Ein zentraler Schritt ist die Übernahme bestehender Dokumente. Industrieunternehmen besitzen häufig große Mengen an Zeichnungen, Prüfberichten, Auftragsunterlagen, Serviceprotokollen oder Verträgen. Diese Unterlagen müssen strukturiert in das neue System überführt werden. Moderne DMS-Lösungen unterstützen dabei mit automatischer Klassifizierung, Metadaten-Vergabe und klaren Ordnerstrukturen. Dadurch entsteht eine transparente und einheitliche Dokumentenbasis, die zukünftige Prozesse spürbar stabiler macht.
Ein weiterer Baustein ist die Wahl der IT-Infrastruktur. Unternehmen entscheiden sich zwischen Cloud, On-Premise oder Hybridbetrieb. Cloudlösungen erleichtern die Zusammenarbeit und sind besonders für verteilte Standorte oder mobile Einsätze attraktiv. On-Premise-Varianten bieten volle Kontrolle über Systeme und Daten, was in sensiblen Industriezweigen ein Vorteil sein kann. Wichtig sind sichere Zugriffsrechte, Verschlüsselung, regelmäßige Backups und eine belastbare Performance, damit das System auch unter Produktionsbedingungen zuverlässig arbeitet.
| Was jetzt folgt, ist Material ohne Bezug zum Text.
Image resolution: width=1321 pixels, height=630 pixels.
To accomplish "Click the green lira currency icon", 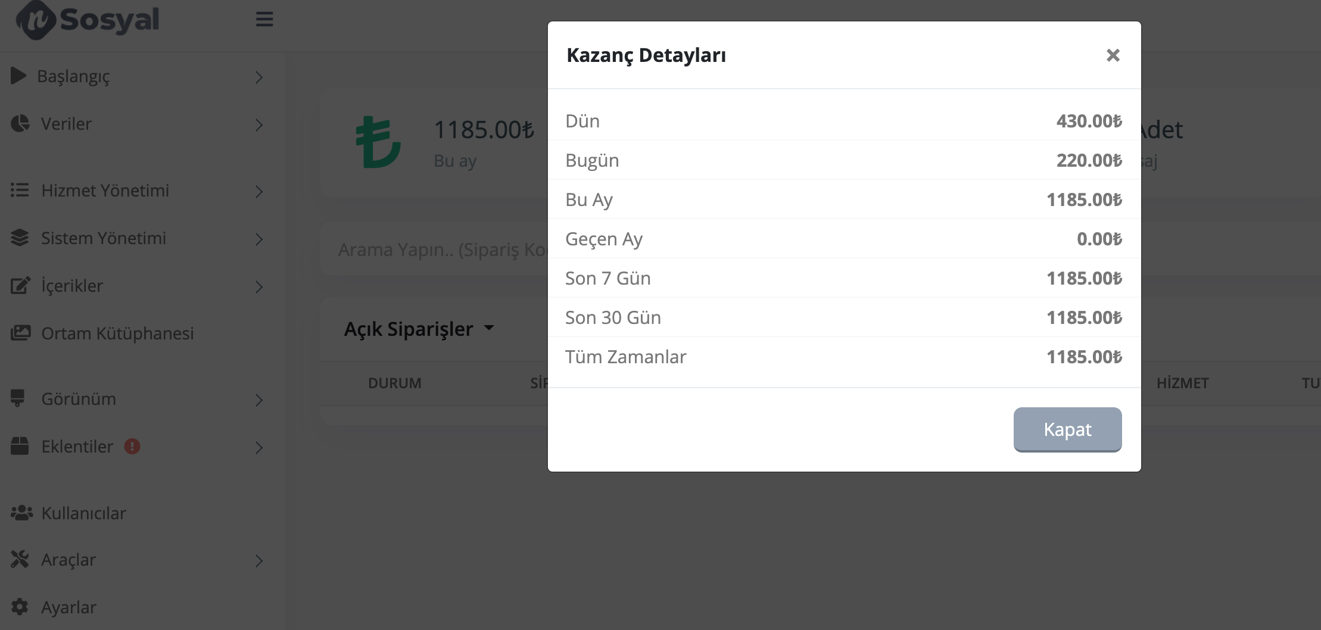I will pos(378,142).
Die Anbindung an bestehende Systeme ist ein entscheidender Erfolgsfaktor. Ein DMS sollte über Schnittstellen zu ERP-, MES- und CAD-Systemen verfügen, damit Dokumente automatisch übertragen werden und keine Medienbrüche entstehen. Gerade die Verbindung zu Maschinen, Prüfgeräten oder technischen Werkzeugen schafft durchgängige Informationsketten, die Fehler reduzieren und Prozesse beschleunigen.
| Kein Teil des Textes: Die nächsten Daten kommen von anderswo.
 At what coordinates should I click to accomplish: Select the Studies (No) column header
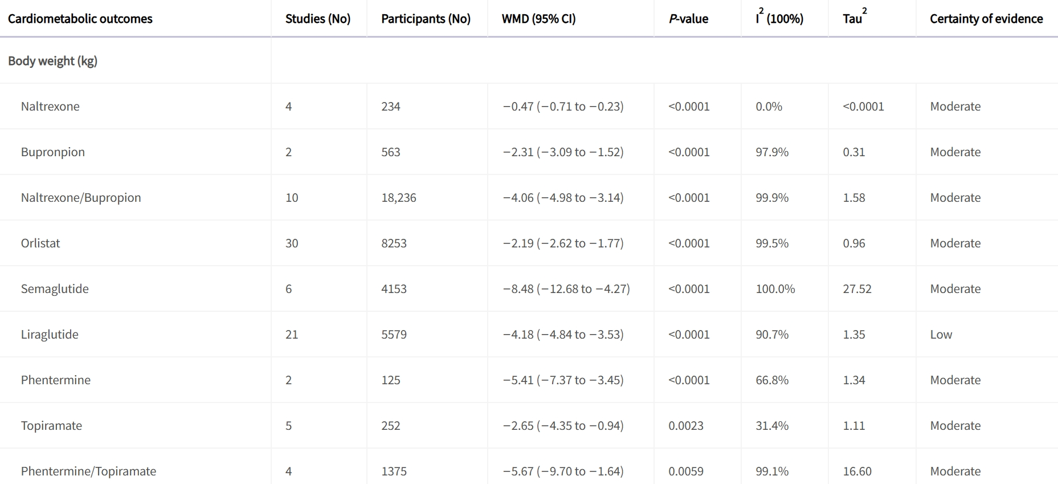318,19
Ein nicht zu unterschätzender Punkt ist die Schulung der Mitarbeitenden. Teams aus Entwicklung, Qualität, Fertigung und Verwaltung müssen lernen, wie sie das System effizient nutzen. Dabei geht es nicht nur um die Bedienung des DMS, sondern auch um neue Abläufe und Rollenverteilungen. Gut geplante Schulungen und verständliche Anleitungen sorgen dafür, dass die Akzeptanz hoch ist und der Umstieg reibungslos gelingt.
Wer diese Schritte konsequent plant, schafft ein leistungsfähiges DMS, das Prozesse vereinfacht, Transparenz erhöht und die gesamte Produktion stabiler macht.
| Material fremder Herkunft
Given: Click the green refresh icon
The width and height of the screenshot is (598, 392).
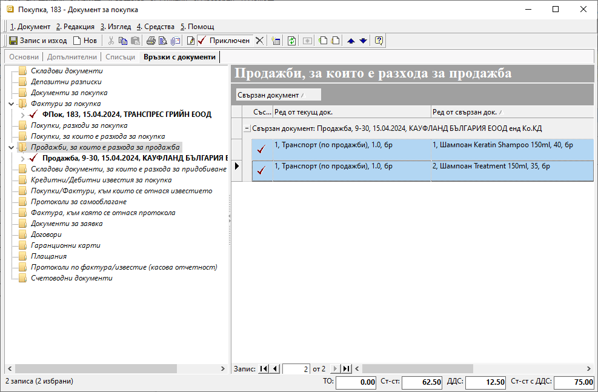Looking at the screenshot, I should click(291, 41).
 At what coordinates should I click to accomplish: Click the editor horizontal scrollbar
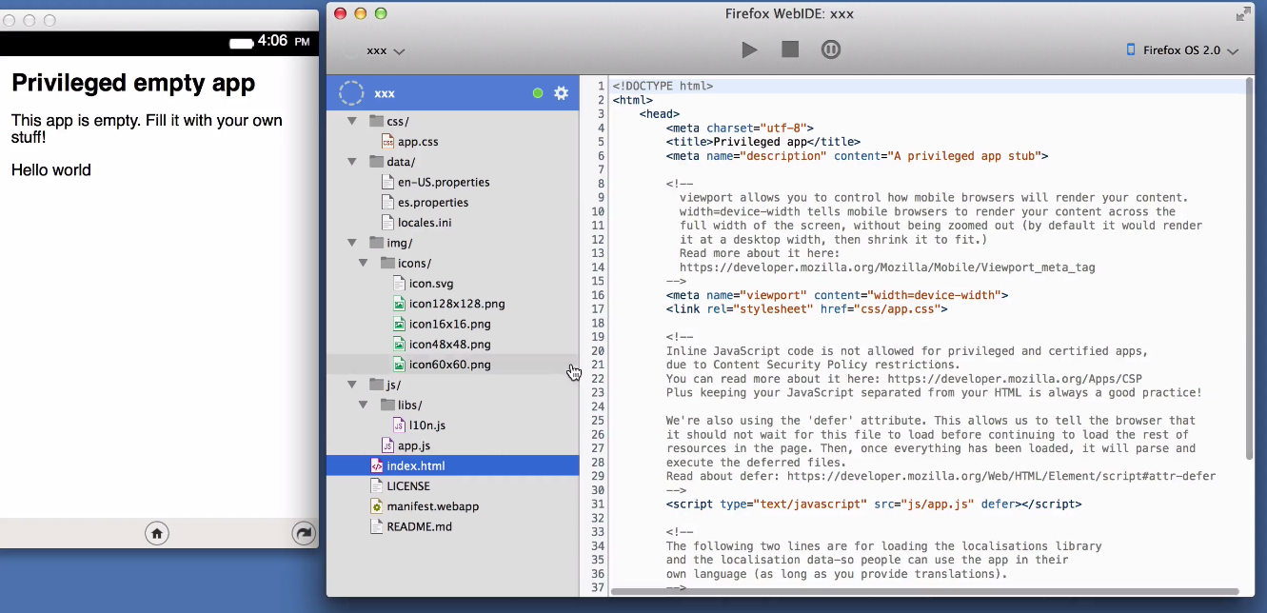pos(923,591)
Case Studies aus Industrie und Produktion
Ein typisches Beispiel für den Einsatz eines DMS in der Industrie ist die Qualitätskontrolle. Prüfberichte, Messdaten und Freigabedokumente müssen lückenlos dokumentiert sein, damit Produkte eindeutig geprüft und freigegeben werden können.
Mit einem DMS werden diese Unterlagen automatisch erfasst, mit der richtigen Chargen- oder Seriennummer verknüpft und für Audits revisionssicher archiviert. Das sorgt für Transparenz und verhindert Fehler, die durch unklare Dokumentenlagen entstehen könnten.
Ein weiteres Beispiel ist das Änderungsmanagement technischer Dokumente. Konstruktionsabteilungen aktualisieren Zeichnungen, Materialien oder Spezifikationen regelmäßig. Ein DMS stellt sicher, dass nur die aktuelle Version verwendet wird und alle alten Versionen sauber archiviert bleiben. Die Fertigung arbeitet dadurch immer mit der richtigen Dokumentation, was Ausschuss und Nacharbeit reduziert.
Auch Reklamationsprozesse profitieren enorm. Wenn Kunden Qualitätsprobleme melden, müssen Unternehmen nachweisen können, welche Materialien, Prüfungen oder Fertigungsschritte durchgeführt wurden. Ein DMS bietet diese Nachvollziehbarkeit sofort, weil alle Dokumente zentral verknüpft sind. Das beschleunigt die Klärung von Reklamationen und hilft, Ursachen schnell zu identifizieren.